● Work instruction: Give the data back exactly. Leave out any images.

[Source data]
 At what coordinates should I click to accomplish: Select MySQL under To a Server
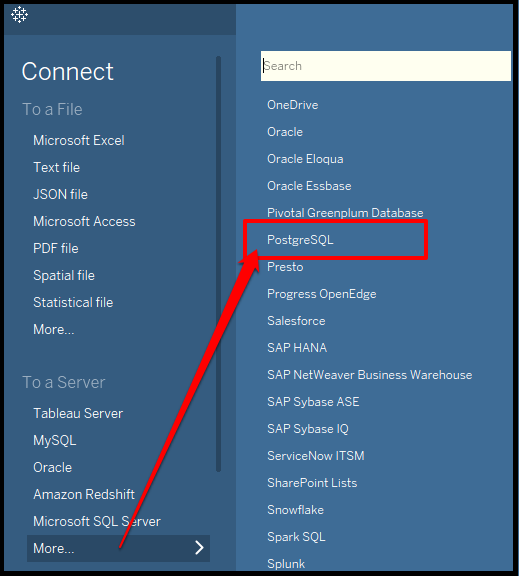pos(55,440)
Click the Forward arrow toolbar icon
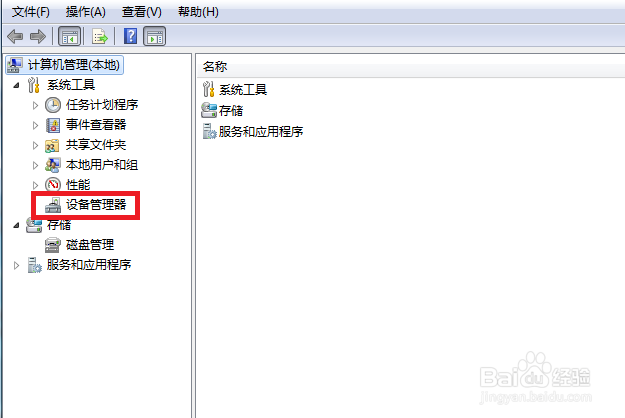 (x=38, y=37)
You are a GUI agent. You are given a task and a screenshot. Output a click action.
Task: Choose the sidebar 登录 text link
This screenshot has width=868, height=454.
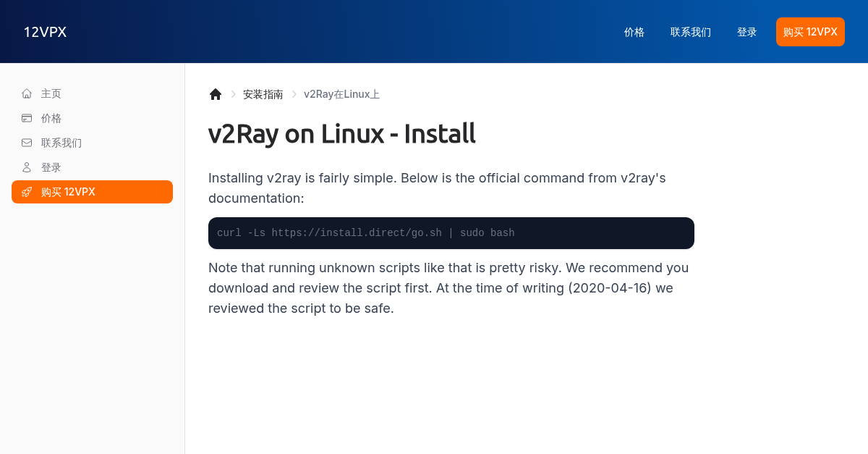[x=51, y=167]
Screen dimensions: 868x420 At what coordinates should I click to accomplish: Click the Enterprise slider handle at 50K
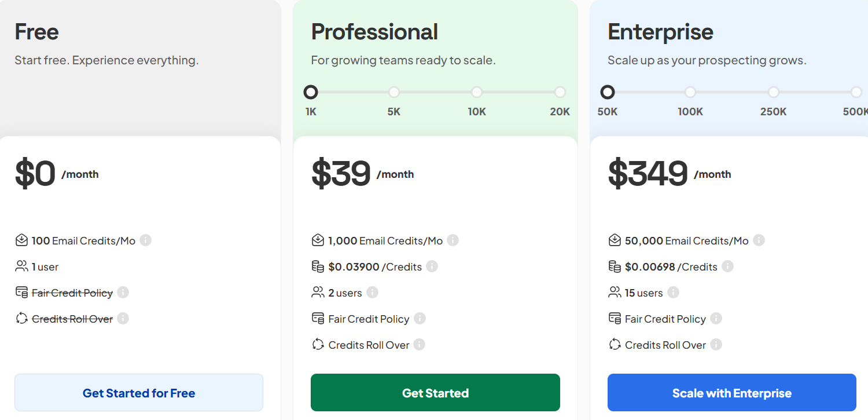(607, 92)
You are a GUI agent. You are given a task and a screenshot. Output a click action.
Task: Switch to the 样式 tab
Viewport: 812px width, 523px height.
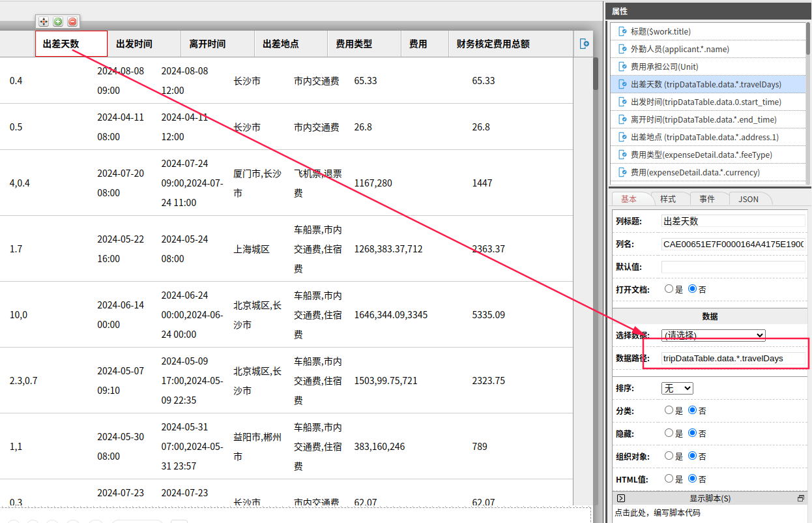pos(669,199)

● Written response:
 At what coordinates should I click to accomplish: Select MySQL under To a Server
pos(55,440)
Click the Forward arrow toolbar icon
 (x=38, y=37)
You are a GUI agent. You are given a task and a screenshot. Output a click action.
Task: Choose the sidebar 登录 text link
This screenshot has width=868, height=454.
[x=51, y=167]
Screen dimensions: 868x420 At what coordinates should I click to accomplish: Click the Enterprise slider handle at 50K
(607, 92)
You are a GUI agent. You are given a task and a screenshot. Output a click action.
Task: Switch to the 样式 tab
Viewport: 812px width, 523px height.
pos(669,199)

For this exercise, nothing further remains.